In this, his second teleconference call at least with Christie, Forbes lauded the presumptive Republican frontrunner.
“Chris Chrisite has the radical progam we need,” said Forbes. “Businesses are not moving to this state and a key reason is because of taxes. This is a man who can get the job done the way Rudy Giuliani did in New York.”
Pressed to identify what he believes are the critical distinctions between himself and his primary opponent, Christie said he would cut income taxes across the board, implement 0-based budgeting every year, insist that any new or expanded program have a four-year sunset provision, and champion an elected state auditor.
“I also have a record of transparency going back to my freeholder days,” Christie said.
Operating with the argument that Christie is comparively liberal compared to their candidate, Lonegan’s team drew their own set of distinctions.
“Chris Christie supports progressive income taxes,” said Lonegan campaign strategist Rick Shaftan. “He sounds like Barack Obama on the subject, frankly.
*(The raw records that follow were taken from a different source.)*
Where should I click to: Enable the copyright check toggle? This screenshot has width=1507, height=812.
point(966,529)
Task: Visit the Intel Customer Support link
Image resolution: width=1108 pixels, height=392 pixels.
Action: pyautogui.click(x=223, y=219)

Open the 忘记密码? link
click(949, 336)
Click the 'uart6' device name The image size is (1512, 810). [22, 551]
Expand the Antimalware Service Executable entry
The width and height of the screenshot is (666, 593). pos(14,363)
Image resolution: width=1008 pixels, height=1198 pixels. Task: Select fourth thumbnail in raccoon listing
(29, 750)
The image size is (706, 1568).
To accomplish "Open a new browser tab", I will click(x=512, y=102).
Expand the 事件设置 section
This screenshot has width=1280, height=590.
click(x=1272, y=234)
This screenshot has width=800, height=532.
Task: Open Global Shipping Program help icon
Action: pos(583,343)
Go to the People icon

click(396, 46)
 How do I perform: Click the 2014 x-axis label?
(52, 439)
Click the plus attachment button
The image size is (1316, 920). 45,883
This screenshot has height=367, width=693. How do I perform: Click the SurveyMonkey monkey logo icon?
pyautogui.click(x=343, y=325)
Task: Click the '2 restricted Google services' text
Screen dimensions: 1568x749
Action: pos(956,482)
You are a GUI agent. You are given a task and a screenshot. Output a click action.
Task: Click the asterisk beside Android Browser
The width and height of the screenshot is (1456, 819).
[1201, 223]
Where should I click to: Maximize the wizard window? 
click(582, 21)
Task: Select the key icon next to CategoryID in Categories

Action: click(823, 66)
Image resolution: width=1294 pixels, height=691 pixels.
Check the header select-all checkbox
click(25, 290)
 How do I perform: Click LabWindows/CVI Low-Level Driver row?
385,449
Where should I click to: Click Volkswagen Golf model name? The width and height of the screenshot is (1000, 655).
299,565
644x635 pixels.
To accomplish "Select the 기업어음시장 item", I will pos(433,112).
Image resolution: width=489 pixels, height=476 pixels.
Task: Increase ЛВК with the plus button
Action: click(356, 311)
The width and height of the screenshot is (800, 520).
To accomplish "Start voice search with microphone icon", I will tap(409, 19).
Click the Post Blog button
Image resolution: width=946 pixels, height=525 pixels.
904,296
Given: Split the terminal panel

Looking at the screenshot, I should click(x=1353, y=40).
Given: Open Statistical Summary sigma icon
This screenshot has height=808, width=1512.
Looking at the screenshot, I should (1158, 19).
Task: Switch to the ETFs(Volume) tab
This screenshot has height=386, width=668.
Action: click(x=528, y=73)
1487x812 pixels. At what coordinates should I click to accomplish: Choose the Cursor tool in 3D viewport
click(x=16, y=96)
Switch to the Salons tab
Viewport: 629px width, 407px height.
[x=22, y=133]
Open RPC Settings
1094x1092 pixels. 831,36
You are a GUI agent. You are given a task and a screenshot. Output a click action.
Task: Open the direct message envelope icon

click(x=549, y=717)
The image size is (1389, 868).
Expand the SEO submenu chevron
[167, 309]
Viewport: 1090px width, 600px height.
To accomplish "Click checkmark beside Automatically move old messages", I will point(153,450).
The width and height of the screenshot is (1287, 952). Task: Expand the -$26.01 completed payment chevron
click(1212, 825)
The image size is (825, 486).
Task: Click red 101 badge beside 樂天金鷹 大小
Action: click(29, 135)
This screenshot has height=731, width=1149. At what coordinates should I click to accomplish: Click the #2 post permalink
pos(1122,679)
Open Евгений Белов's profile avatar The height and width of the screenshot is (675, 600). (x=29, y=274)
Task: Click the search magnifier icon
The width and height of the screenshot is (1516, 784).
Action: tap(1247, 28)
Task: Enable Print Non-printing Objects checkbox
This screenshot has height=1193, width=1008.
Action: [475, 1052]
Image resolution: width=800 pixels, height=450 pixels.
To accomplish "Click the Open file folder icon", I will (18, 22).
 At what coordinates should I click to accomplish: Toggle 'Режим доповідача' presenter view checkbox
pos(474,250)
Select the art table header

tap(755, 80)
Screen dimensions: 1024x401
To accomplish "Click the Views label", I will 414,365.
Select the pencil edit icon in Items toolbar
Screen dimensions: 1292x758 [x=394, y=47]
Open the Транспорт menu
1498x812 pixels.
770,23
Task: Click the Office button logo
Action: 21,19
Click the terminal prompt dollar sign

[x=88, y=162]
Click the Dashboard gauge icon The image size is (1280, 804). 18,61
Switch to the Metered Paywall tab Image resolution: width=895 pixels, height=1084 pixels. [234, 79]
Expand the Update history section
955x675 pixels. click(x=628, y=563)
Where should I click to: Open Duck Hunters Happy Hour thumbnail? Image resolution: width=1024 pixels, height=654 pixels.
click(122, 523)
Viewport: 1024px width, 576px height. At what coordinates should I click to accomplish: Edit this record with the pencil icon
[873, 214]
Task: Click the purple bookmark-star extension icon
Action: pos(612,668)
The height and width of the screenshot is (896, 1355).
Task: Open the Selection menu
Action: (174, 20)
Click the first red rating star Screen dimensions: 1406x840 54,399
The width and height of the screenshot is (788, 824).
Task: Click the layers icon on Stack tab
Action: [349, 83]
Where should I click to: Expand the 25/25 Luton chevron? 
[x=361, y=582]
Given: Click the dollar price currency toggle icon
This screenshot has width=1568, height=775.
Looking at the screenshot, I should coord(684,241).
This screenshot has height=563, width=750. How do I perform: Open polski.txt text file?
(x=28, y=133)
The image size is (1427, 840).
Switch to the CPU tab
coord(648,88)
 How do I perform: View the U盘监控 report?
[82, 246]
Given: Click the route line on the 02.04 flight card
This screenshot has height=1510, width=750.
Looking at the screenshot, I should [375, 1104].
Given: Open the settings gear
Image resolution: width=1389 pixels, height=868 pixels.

He has no specific and coherent plan to cut property taxes and he’s all over the map when it comes to court mandates like COAH (the Council on Affordable Housing) and Abbott schools funding.”
In their debate last night, Christie said he would continue the property tax rebate program, while Lonegan said he would discontinue the program and replace the relief with what he argues would be more foundational reforms.